One of the major performance criteria for a reader is the range of the electromagnetic radiated field which must be as large as possible. Thus, manufacturers attempt to develop the range of their transmission system by means other than increasing the voltage source. However, the increase in range must not present the risk of saturating or destroying the card when placed near the reader.
One of the factors for satisfying this performance criterion is the use of antennas which have a high overvoltage ratio. At the resonance frequency, the rms voltage at the terminals of the inductance, a source of electromagnetic carrier waves, is substantially equal to Q times the voltage at the terminals of the circuit; Q being the overvoltage factor. In this manner, the more the antenna presents a high overvoltage ratio, the greater is the range of its radiated field.
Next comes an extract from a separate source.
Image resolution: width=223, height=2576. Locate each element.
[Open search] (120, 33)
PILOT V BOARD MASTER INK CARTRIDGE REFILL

In order to obtain modulation of the signal emitted at 100 percent of its amplitude, the method commonly used at present consists in switching the voltage source off at the terminals of the circuit for the time corresponding to the split of the field according to protocol A, in order to stop the electromagnetic carrier wave from being transmitted.
In practice, switching off the generator drops the voltage to zero although significantly increases the impedance of the antenna's driving circuit. This results in the antenna continuing to emit owing to the loads accumulated in the circuit, which results in a dampened and oscillating emitted electromagnetic carrier wave for a time greater than the splitting time. As a result, during the signal split, the amplitude of the field radiated toward the card is not zero and the field emitted by the antenna thus does not correspond to a modulation of 100 percent of the amplitude of the electromagnetic carrier wave; this takes place for a time less than the theoretical split time, the amplitude being less than or equal to 5 percent of the maximum amplitude of the radiated signal.
Consequently, the use of an antenna with a high overvoltage ratio is compatible with a B type reader. For such a reader, the electromagnetic carrier wave is always active as it is modulated at only 10 percent of its amplitude while it is poorly compatible with an A type reader. Furthermore, the small dampening effect obtained with an antenna having a high overvoltage ratio only slightly influences the shape of a wave modulated at 10 percent of its amplitude.
In order to use an antenna which is compatible for both reader types, a first solution consists in using an antenna having a reduced overvoltage ratio and with damping compatible with the requirements of standard A, although at the expense of the performance characteristics under standard B.
A second solution consists in using a linear amplifier with bipolar transistors, which enables the signal emitted by the antenna to be dampened so that the radiated field is zero during the splitting time. This solution allows the expected damping to be obtained at the expense of yield. The circuit has constant output impedance, although requires high polarization currents. Implementation of the circuit is more complex.
A third solution consists in using field effect transistors for switching, in order to reduce losses and to not penalize the range of the B type reader. Using such transistors switches the circuit between the “open” and “closed” positions and allows a maximum radiated field to be obtained by increasing the impedance presented when the circuit is open sustainably but at the expense of the wave form in the case of the type A protocol.